Educause Security Discussion mailing list archives
Re: Firewall Strategies
From: Alan Amesbury <amesbury () OITSEC UMN EDU>
Date: Mon, 6 Feb 2006 14:51:52 -0600
Valdis Kletnieks wrote:
Two notes for those playing along at home: 1) Please do *egress* filtering as well - you shouldn't be emitting packets from reserved or rfc1918 addresses into the Internet at large. This is particularly important for those of you who NAT their entire campus address space.
In addition to filtering RFC1918 addresses, I'd suggest also using egress filtering to remove packets coming from publicly routable addresses that aren't yours. There are various arguments for and against doing this (e.g., it's good because it prevents your site from ever being used as a spoofed-source DoS generator, but it's bad because it might cause your border router to kill itself trying to filter out packets). In other words, your border router should drop traffic arriving on its internal interface that has a source address not belonging to you. (On a related note, your border router should also drop traffic arriving on its external interface that *does* have a source address belonging to you.) If available in your infrastructure, something like RPF might be useful, too.
2) The first ports to filter are the nasty ones that *DO* have function inside the network, but shouldn't be seeing much access from outside (135-139 come to mind....)

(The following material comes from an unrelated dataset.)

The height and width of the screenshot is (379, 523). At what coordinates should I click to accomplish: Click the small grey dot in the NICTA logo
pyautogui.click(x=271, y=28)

Absolutely! I think it also makes sense to block things like * TCP "small services" (e.g., echo, chargen, etc.) * Universal Plug-n-Pray (1900/udp and 5000/tcp?) * Various UDP services whose purposes are usually "internal use only", e.g.: - syslog (514/udp) - bootp/dhcp (67/udp and 68/udp) - tftp (69/udp) - snmp (161/udp and 162/udp) * Various protocols which probably don't need to be used across your border, e.g.,the portmapper (111/tcp,udp), NFS (2049/tcp,udp), etc. * Possibly other services which you might have widely deployed but which don't ever need to be accessed externally, e.g., Backup Exec (10000/tcp,udp) This list can get excruciatingly long and I don't think a "one size fits all" version exists. It might be worth your time to sit on a span of your border for a while (or use flow data, if you have that available) and watch exactly what goes across your border. That's probably the best way to determine exactly what services are in use and what effect you might have if you block them. -- Alan Amesbury University of Minnesota
Current thread:
- Firewall Strategies James Meyers (Feb 03)
- <Possible follow-ups>
- Re: Firewall Strategies Gary Flynn (Feb 03)
- Re: Firewall Strategies Dave Koontz (Feb 04)
- Re: Firewall Strategies Mark Bauer (Feb 04)
- Re: Firewall Strategies Christian Wilson (Feb 06)
- Re: Firewall Strategies Valdis Kletnieks (Feb 06)
- Re: Firewall Strategies Alan Amesbury (Feb 06)
- Re: Firewall Strategies Richard Hopkins (Feb 10)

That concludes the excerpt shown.